Goal of the exercise ▸
Quote the items from the line that contains "Given: Open the windsurfer profile picture" through the line that contains "Looking at the screenshot, I should [123, 17].", both included, with no change to any line.

Given entries ▸
[start]

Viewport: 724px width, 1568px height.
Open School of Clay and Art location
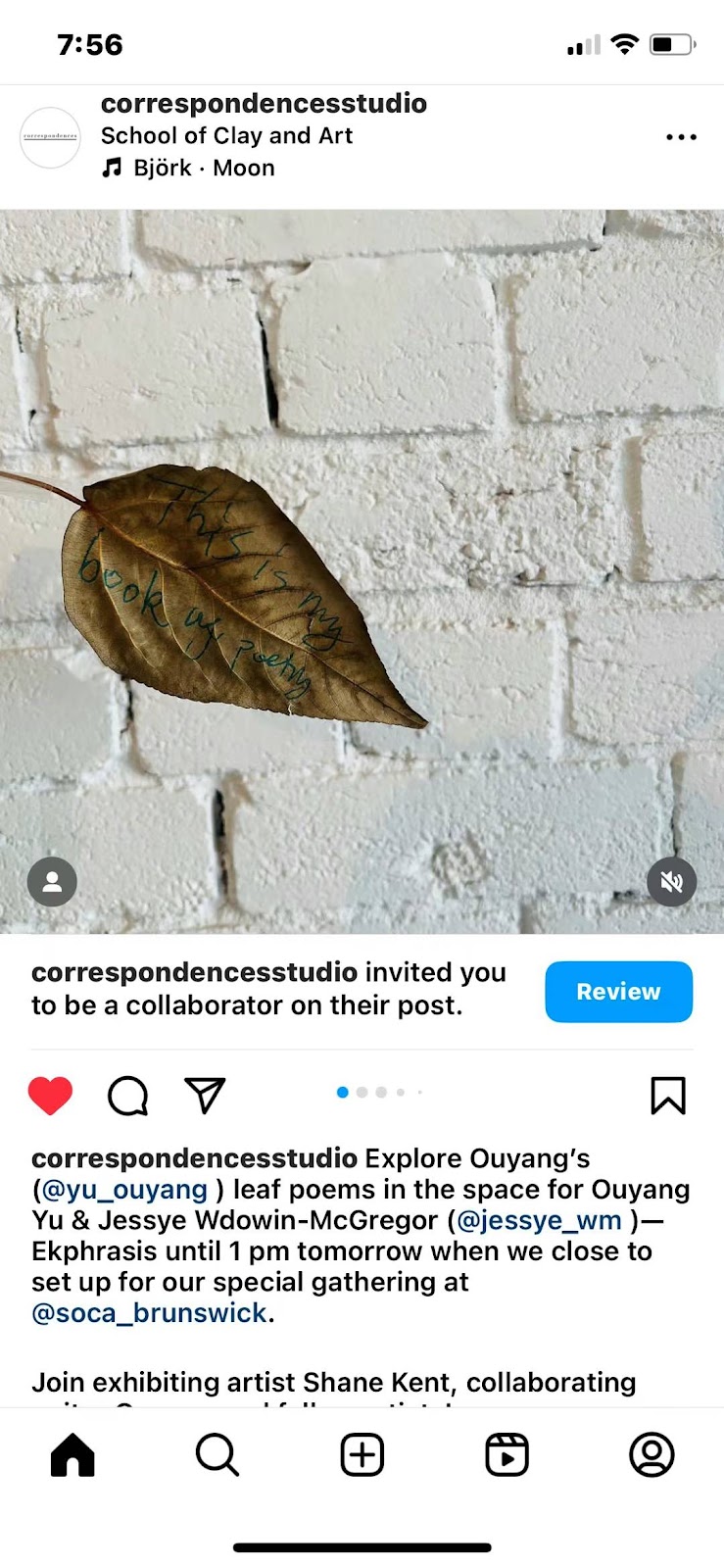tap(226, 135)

[end]
[start]

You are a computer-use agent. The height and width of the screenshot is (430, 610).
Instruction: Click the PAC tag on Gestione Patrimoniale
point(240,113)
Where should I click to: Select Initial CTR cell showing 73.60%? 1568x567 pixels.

[end]
[start]

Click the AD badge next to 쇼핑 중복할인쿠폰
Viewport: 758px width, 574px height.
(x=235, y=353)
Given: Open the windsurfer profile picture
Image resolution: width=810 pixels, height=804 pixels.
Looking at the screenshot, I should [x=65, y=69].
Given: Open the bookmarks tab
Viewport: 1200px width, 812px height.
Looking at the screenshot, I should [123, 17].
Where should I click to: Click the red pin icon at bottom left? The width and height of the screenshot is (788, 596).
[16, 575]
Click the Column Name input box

[end]

Result of this exercise ▸
Given: Open the windsurfer profile picture
Image resolution: width=810 pixels, height=804 pixels.
Looking at the screenshot, I should [x=65, y=69].
Given: Open the bookmarks tab
Viewport: 1200px width, 812px height.
Looking at the screenshot, I should [123, 17].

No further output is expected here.